Whilst the following techniques could not be used to set up a full proxy into a target network, it is quite possible to use them to successfully forward ports from both Linux and Windows compromised targets. In particular, socat makes a very good relay: for example, if you are attempting to get a shell on a target that does not have a direct connection back to your attacking computer, you could use socat to set up a relay on the currently compromised machine. This listens for the reverse shell from the target and then forwards it immediately back to the attacking box:

Diagram demonstrating the purpose of a relay to forward a shell back from a target PC

It’s best to think of socat as a way to join two things together — kind of like the Portal Gun in the Portal games, it creates a link between two different locations. This could be two ports on the same machine, it could be to create a relay between two different machines, it could be to create a connection between a port and a file on the listening machine, or many other similar things. It is an extremely powerful tool, which is well worth looking into in your own time.

Entries for locating text and elements
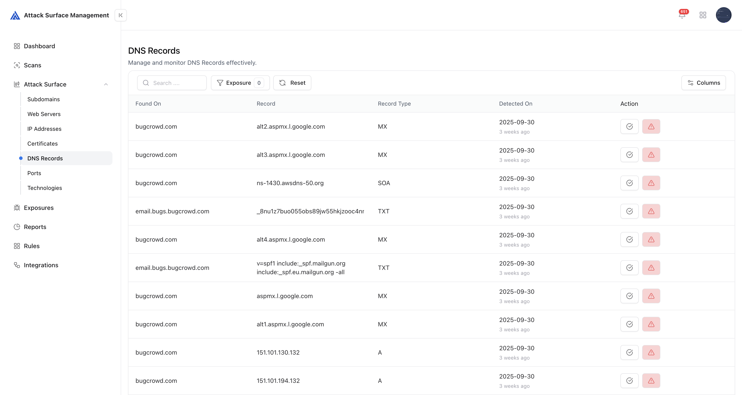Click the checkmark action for 151.101.130.132
Image resolution: width=742 pixels, height=395 pixels.
[x=629, y=352]
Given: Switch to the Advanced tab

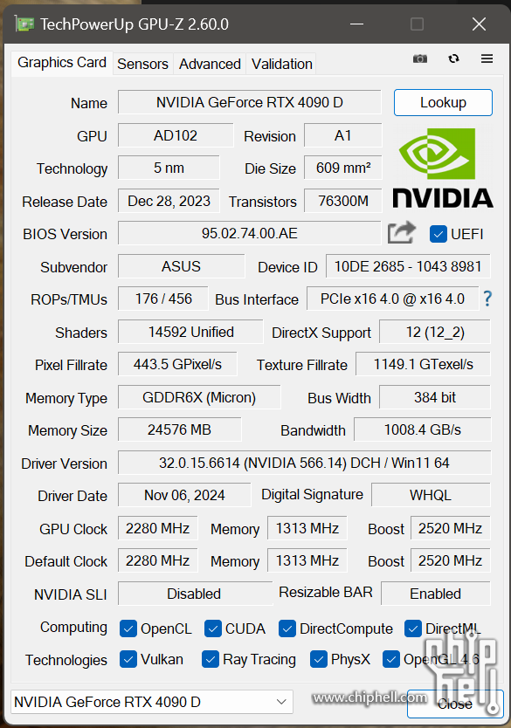Looking at the screenshot, I should tap(210, 64).
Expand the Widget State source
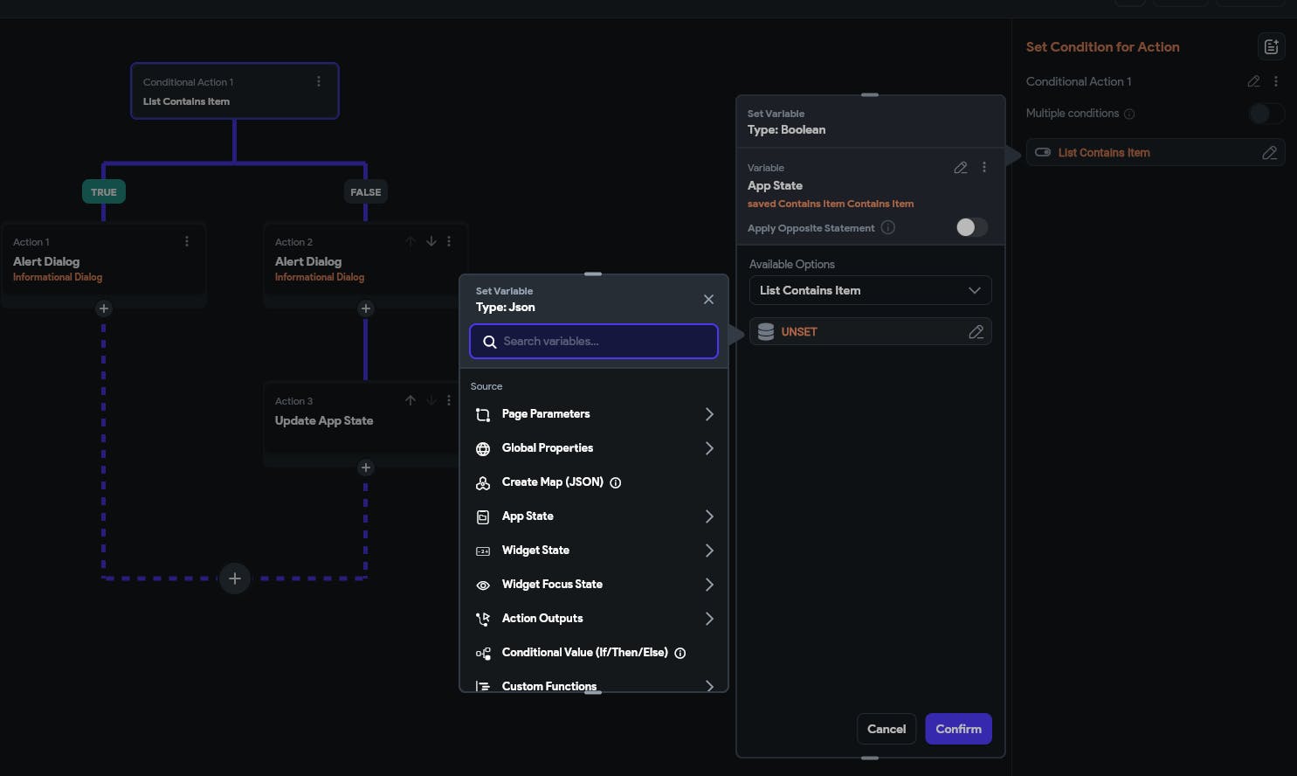This screenshot has width=1297, height=776. (594, 551)
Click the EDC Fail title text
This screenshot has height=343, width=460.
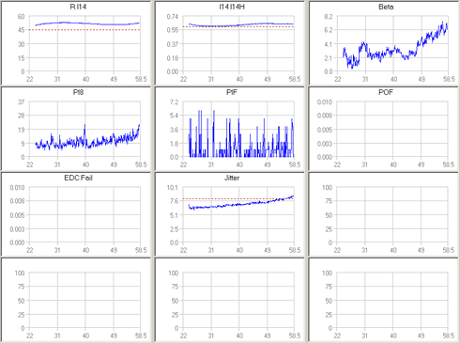coord(78,178)
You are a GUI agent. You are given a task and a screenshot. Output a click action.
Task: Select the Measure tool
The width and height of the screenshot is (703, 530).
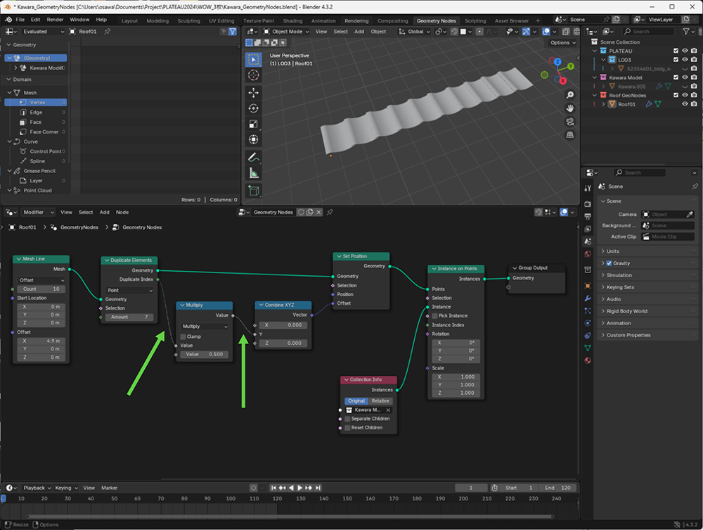254,172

:: Required actions ::
[a] Return the passage on socat word for word, starting with "It’s best to" and going on through "your own time.".
[b] Answer these questions from the passage on socat:
(i) From which two kinds of compromised targets can these techniques forward ports?
(ii) According to the passage, what does socat make a very good one of?
(iii) Which item from the Portal games is socat compared to?
The records are separate material and have no connection to the passage on socat.

:: Exercise results ::
[a]
It’s best to think of socat as a way to join two things together — kind of like the Portal Gun in the Portal games, it creates a link between two different locations. This could be two ports on the same machine, it could be to create a relay between two different machines, it could be to create a connection between a port and a file on the listening machine, or many other similar things. It is an extremely powerful tool, which is well worth looking into in your own time.

[b]
(i) Linux and Windows targets
(ii) A relay
(iii) The Portal Gun